## Action item
Could you print each of the records below exactly?

(Stored dataset items)
···
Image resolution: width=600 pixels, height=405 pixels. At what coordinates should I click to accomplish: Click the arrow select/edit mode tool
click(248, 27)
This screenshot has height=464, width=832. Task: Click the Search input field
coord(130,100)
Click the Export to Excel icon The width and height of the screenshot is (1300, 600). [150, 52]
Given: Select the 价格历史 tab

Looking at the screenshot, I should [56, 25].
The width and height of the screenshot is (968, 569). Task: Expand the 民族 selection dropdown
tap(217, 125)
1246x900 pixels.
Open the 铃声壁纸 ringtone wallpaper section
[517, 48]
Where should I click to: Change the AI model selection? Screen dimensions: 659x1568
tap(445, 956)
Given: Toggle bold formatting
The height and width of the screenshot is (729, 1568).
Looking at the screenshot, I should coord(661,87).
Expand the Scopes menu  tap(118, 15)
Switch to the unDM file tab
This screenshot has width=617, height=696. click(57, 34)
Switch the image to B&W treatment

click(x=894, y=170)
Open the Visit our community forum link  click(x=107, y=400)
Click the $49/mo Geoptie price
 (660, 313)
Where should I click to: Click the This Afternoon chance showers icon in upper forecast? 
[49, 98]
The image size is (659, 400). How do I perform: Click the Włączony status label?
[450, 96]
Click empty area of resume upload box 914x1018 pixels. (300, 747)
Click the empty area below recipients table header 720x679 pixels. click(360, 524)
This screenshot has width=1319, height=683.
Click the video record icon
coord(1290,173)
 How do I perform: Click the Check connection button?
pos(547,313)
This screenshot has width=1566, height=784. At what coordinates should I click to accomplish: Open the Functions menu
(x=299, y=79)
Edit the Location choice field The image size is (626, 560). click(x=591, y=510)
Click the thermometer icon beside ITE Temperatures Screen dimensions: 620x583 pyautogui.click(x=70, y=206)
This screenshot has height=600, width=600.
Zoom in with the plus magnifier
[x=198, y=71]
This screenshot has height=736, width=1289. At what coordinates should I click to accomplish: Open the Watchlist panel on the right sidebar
···
## Output
Image resolution: width=600 pixels, height=405 pixels. At what coordinates should I click to accomplish: Click the arrow select/edit mode tool
click(248, 27)
This screenshot has height=464, width=832. Task: Click the Search input field
coord(130,100)
Click the Export to Excel icon The width and height of the screenshot is (1300, 600). [150, 52]
Given: Select the 价格历史 tab

Looking at the screenshot, I should [56, 25].
The width and height of the screenshot is (968, 569). Task: Expand the 民族 selection dropdown
tap(217, 125)
1246x900 pixels.
Open the 铃声壁纸 ringtone wallpaper section
[517, 48]
Where should I click to: Change the AI model selection? Screen dimensions: 659x1568
tap(445, 956)
Given: Toggle bold formatting
The height and width of the screenshot is (729, 1568).
Looking at the screenshot, I should coord(661,87).
Expand the Scopes menu  tap(118, 15)
Switch to the unDM file tab
This screenshot has width=617, height=696. click(57, 34)
Switch the image to B&W treatment

click(x=894, y=170)
Open the Visit our community forum link  click(x=107, y=400)
Click the $49/mo Geoptie price
 (660, 313)
Where should I click to: Click the This Afternoon chance showers icon in upper forecast? 
[49, 98]
The image size is (659, 400). How do I perform: Click the Włączony status label?
[450, 96]
Click empty area of resume upload box 914x1018 pixels. (300, 747)
Click the empty area below recipients table header 720x679 pixels. click(360, 524)
This screenshot has width=1319, height=683.
Click the video record icon
coord(1290,173)
 How do I perform: Click the Check connection button?
pos(547,313)
This screenshot has width=1566, height=784. At what coordinates should I click to accomplish: Open the Functions menu
(x=299, y=79)
Edit the Location choice field The image size is (626, 560). click(x=591, y=510)
Click the thermometer icon beside ITE Temperatures Screen dimensions: 620x583 pyautogui.click(x=70, y=206)
This screenshot has height=600, width=600.
Zoom in with the plus magnifier
[x=198, y=71]
This screenshot has height=736, width=1289. At what coordinates should I click to accomplish: Open the Watchlist panel on the right sidebar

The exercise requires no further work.